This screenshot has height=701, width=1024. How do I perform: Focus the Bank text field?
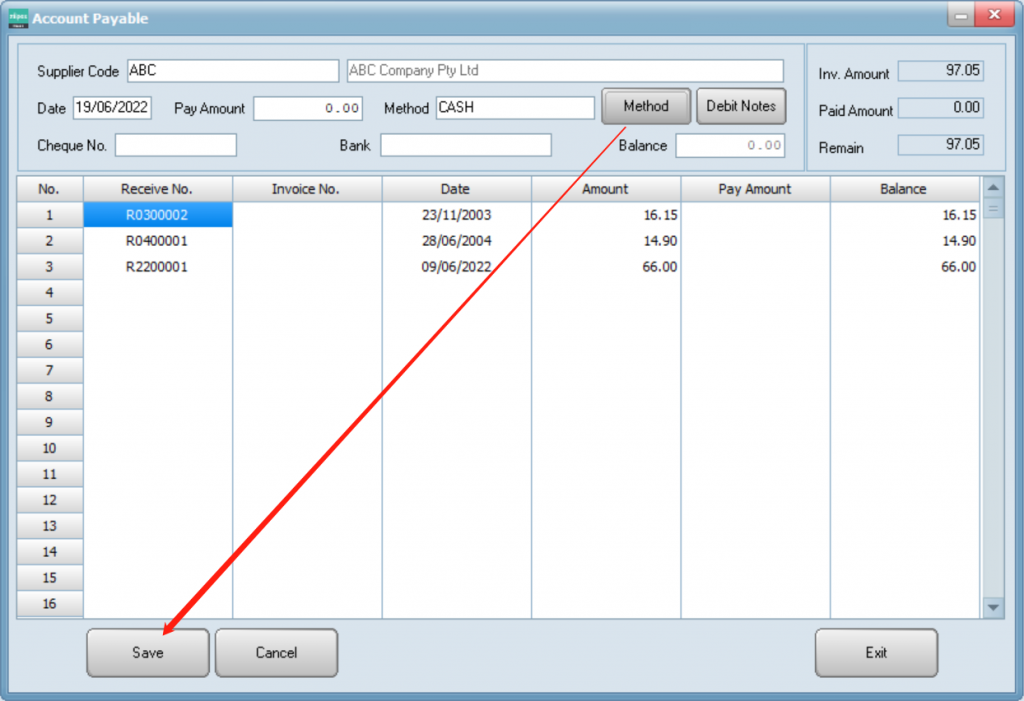coord(465,145)
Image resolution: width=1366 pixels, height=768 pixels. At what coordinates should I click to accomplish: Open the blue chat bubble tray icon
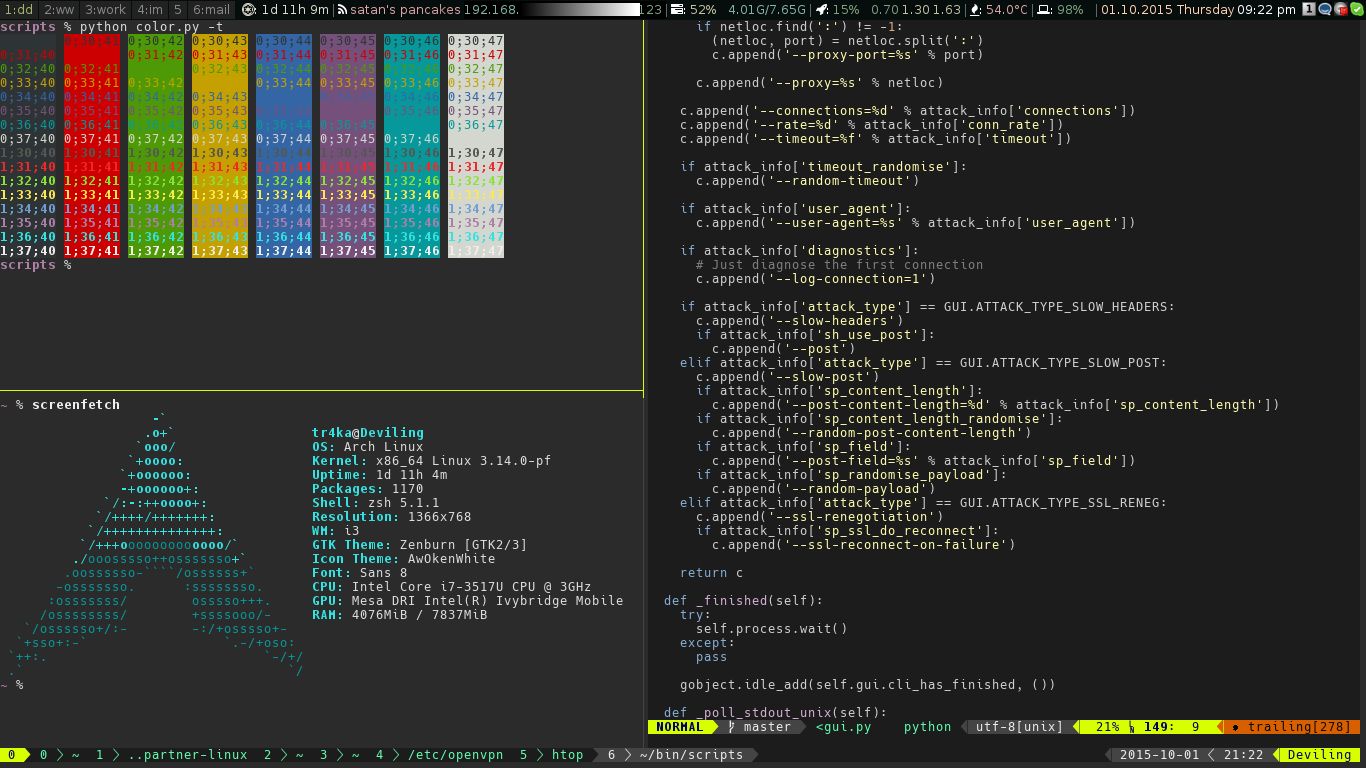[1325, 9]
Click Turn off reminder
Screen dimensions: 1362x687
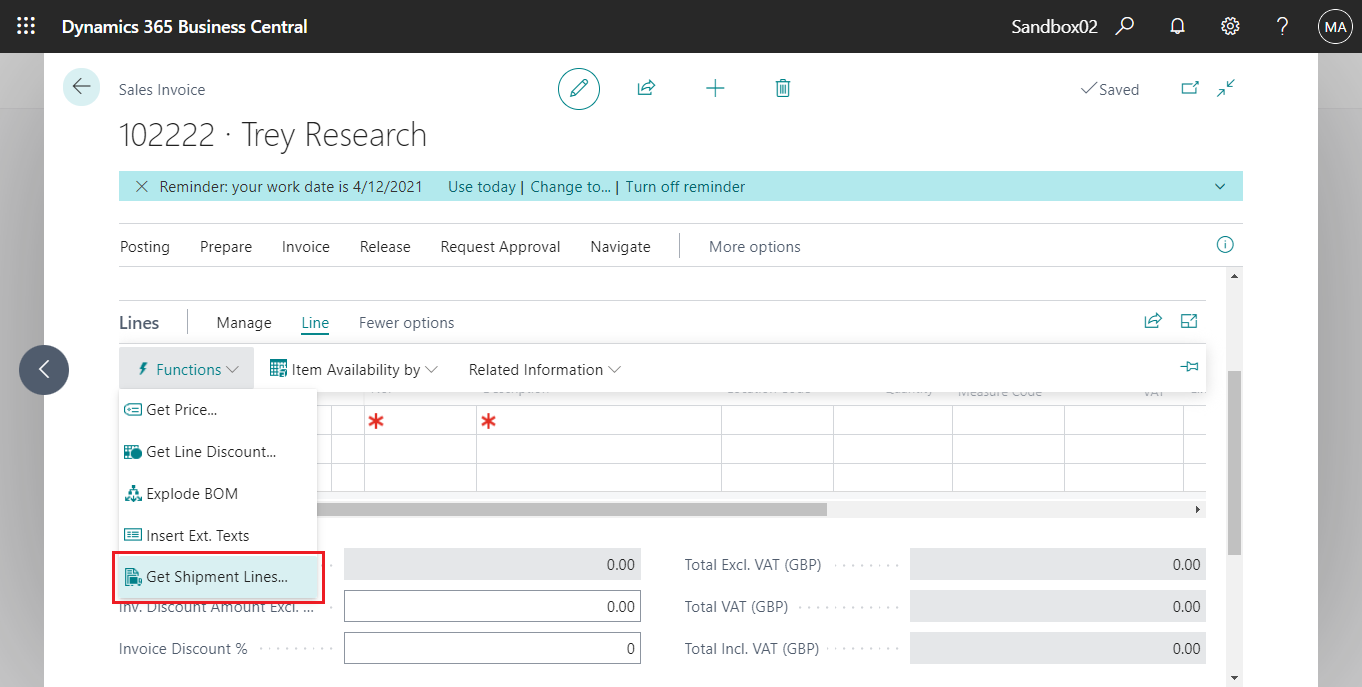click(685, 186)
==============================
*Task directions*.
List each row above that contains the string "height", treating uppercase and lowercase letters as different.

*Exercise solution*.
This screenshot has height=701, width=1024. How do I perform: Focus the Bank text field?
Image resolution: width=1366 pixels, height=768 pixels. At what coordinates should I click to accomplish: Open the blue chat bubble tray icon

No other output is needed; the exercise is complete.